[What is needed]
The output must be the line with "Close the elevation profile panel" and every following line to the end of the material, exactly as they appear, and nothing else.

Top of Extracted data

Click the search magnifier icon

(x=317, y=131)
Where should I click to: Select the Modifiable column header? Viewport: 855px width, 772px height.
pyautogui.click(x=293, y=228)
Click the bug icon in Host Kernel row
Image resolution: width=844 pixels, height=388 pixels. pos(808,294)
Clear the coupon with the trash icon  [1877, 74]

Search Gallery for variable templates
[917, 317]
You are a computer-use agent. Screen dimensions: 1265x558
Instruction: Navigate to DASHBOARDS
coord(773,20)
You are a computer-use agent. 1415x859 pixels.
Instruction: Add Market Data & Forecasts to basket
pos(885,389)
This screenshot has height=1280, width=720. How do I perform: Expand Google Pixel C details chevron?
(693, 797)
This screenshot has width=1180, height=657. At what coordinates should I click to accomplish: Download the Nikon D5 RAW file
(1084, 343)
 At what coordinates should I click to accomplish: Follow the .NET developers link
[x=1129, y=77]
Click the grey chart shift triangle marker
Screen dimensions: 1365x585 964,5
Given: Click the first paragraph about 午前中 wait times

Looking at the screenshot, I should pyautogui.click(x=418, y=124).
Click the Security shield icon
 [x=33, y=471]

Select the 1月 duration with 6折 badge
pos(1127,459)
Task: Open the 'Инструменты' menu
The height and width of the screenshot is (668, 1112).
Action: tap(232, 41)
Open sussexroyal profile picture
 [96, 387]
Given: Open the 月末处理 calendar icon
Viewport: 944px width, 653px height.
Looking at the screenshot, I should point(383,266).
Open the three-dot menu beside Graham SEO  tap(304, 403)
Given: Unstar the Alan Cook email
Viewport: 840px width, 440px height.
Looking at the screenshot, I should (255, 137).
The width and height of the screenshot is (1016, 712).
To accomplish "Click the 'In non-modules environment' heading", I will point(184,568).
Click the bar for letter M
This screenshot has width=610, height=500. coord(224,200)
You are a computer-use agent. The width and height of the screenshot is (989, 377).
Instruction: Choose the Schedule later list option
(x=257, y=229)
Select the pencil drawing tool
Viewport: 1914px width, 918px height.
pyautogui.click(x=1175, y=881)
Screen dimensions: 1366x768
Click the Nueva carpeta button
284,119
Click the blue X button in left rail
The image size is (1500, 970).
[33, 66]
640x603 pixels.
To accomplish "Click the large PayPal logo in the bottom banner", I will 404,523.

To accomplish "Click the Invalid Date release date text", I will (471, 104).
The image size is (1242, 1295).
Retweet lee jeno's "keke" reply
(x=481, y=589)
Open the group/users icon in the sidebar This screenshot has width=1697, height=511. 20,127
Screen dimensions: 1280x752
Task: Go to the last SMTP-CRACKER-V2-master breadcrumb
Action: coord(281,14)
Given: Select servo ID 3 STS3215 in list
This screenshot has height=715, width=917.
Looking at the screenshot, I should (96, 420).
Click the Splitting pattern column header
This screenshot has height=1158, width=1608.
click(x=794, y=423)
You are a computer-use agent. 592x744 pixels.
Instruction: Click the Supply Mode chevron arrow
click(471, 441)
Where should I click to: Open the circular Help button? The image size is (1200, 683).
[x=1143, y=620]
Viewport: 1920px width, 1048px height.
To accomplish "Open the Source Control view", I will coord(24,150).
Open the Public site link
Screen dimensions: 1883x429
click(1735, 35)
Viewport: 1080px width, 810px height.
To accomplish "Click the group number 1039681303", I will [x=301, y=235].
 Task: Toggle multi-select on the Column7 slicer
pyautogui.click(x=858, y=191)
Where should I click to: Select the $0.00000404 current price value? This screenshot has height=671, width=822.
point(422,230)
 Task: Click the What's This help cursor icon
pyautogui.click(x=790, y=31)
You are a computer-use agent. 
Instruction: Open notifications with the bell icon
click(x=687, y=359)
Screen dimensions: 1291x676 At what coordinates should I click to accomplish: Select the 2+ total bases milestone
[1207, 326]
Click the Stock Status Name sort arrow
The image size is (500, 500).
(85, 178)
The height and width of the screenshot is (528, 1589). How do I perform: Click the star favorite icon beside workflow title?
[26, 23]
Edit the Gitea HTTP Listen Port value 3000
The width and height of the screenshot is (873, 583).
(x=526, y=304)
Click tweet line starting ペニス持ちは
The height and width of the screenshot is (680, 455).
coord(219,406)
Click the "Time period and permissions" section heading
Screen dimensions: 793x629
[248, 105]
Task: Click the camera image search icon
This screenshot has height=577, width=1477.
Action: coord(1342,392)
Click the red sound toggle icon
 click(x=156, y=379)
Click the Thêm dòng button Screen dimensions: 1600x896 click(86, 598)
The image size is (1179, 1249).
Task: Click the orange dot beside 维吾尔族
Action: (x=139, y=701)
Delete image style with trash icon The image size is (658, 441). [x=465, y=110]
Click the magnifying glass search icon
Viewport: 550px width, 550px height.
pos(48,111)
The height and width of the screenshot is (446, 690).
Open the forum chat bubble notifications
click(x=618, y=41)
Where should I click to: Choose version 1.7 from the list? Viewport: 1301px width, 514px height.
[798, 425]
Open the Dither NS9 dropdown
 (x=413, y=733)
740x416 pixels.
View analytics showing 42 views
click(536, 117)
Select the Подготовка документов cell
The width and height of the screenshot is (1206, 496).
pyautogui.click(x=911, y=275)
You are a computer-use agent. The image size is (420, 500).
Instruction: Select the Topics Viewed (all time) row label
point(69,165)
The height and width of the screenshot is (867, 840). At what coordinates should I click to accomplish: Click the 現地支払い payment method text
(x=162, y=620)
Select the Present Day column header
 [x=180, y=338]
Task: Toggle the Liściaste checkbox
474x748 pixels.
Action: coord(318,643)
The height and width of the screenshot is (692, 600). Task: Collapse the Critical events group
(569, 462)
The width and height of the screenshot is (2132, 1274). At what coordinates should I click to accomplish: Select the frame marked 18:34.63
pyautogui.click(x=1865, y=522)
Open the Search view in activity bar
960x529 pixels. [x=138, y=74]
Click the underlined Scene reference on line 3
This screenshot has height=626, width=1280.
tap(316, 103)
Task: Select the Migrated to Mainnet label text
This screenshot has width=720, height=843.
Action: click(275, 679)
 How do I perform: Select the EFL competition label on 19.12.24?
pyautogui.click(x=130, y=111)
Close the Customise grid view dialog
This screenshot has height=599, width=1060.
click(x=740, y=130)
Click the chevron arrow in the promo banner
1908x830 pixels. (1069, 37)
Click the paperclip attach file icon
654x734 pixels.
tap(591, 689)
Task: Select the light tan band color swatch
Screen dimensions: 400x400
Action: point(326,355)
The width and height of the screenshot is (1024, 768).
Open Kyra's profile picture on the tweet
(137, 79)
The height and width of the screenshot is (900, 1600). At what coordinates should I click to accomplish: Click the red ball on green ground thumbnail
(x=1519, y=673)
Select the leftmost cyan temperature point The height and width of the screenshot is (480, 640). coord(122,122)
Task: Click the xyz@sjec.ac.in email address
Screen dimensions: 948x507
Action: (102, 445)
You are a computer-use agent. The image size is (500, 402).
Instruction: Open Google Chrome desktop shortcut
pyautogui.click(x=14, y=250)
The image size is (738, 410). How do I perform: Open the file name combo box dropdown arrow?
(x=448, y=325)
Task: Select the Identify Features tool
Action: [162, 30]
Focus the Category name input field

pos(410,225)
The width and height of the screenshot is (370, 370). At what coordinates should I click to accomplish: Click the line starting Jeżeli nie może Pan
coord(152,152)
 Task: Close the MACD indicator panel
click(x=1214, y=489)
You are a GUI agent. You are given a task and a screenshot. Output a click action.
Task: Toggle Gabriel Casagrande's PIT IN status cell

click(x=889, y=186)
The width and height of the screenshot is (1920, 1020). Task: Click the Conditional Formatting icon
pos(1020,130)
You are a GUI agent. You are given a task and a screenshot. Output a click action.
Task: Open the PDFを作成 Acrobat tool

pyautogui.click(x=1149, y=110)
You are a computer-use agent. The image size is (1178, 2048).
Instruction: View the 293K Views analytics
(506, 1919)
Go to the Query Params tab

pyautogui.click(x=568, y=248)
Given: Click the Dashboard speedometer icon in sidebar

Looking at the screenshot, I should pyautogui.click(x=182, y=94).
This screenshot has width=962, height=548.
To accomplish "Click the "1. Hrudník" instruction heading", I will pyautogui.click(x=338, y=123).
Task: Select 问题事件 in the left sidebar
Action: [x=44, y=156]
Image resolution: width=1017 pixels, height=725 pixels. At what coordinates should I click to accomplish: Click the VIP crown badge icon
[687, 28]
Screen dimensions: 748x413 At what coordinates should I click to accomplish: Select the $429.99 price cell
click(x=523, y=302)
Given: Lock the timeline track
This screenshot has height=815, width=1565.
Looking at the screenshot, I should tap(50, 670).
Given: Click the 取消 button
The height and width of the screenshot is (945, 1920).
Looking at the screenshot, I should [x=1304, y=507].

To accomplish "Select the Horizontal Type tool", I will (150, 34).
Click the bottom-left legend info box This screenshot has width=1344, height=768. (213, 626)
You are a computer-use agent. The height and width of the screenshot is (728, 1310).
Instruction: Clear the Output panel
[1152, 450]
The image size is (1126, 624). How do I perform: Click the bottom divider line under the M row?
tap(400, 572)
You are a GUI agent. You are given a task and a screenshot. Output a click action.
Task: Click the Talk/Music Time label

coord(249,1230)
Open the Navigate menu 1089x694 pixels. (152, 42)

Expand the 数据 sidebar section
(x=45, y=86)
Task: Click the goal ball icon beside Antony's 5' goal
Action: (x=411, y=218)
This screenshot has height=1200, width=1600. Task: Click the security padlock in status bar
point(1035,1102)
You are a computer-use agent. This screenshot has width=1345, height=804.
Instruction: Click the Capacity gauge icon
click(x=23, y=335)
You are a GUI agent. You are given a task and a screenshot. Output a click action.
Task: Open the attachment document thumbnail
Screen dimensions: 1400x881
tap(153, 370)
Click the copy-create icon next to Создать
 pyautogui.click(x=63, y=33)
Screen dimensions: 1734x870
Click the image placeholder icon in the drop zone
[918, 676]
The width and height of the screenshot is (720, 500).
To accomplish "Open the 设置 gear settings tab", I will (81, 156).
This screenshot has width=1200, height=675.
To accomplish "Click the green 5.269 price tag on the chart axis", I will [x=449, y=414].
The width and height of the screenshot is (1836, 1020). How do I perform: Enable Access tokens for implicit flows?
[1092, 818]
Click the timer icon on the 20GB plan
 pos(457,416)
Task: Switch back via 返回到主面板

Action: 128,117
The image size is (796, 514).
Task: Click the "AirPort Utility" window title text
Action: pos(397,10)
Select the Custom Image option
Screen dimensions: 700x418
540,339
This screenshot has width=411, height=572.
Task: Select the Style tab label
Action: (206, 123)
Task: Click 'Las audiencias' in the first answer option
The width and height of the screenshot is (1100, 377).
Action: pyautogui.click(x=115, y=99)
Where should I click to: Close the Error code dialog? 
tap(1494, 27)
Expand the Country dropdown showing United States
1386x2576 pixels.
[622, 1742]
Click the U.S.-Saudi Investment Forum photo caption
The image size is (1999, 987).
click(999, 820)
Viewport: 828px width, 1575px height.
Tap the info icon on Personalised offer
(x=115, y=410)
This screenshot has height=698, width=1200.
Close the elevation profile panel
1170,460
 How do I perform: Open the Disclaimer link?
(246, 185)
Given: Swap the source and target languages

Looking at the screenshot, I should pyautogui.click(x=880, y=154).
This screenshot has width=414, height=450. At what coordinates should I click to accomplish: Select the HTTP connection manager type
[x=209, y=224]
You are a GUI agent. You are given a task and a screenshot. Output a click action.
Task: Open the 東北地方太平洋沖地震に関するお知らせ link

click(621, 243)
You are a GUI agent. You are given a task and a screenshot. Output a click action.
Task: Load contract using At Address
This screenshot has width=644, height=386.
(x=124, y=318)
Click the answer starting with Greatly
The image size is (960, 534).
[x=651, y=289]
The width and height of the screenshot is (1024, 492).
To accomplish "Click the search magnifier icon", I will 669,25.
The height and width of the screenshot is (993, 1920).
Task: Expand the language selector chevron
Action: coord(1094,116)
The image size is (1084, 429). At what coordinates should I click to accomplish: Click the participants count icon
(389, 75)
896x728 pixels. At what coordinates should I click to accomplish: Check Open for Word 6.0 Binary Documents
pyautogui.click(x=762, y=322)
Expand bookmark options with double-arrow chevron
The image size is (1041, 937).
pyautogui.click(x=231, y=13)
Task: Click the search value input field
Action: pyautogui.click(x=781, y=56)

Bottom of Extracted data

[Answer to this exercise]
Close the elevation profile panel
1170,460
 How do I perform: Open the Disclaimer link?
(246, 185)
Given: Swap the source and target languages

Looking at the screenshot, I should pyautogui.click(x=880, y=154).
This screenshot has width=414, height=450. At what coordinates should I click to accomplish: Select the HTTP connection manager type
[x=209, y=224]
You are a GUI agent. You are given a task and a screenshot. Output a click action.
Task: Open the 東北地方太平洋沖地震に関するお知らせ link

click(621, 243)
You are a GUI agent. You are given a task and a screenshot. Output a click action.
Task: Load contract using At Address
This screenshot has width=644, height=386.
(x=124, y=318)
Click the answer starting with Greatly
The image size is (960, 534).
[x=651, y=289]
The width and height of the screenshot is (1024, 492).
To accomplish "Click the search magnifier icon", I will 669,25.
The height and width of the screenshot is (993, 1920).
Task: Expand the language selector chevron
Action: coord(1094,116)
The image size is (1084, 429). At what coordinates should I click to accomplish: Click the participants count icon
(389, 75)
896x728 pixels. At what coordinates should I click to accomplish: Check Open for Word 6.0 Binary Documents
pyautogui.click(x=762, y=322)
Expand bookmark options with double-arrow chevron
The image size is (1041, 937).
pyautogui.click(x=231, y=13)
Task: Click the search value input field
Action: pyautogui.click(x=781, y=56)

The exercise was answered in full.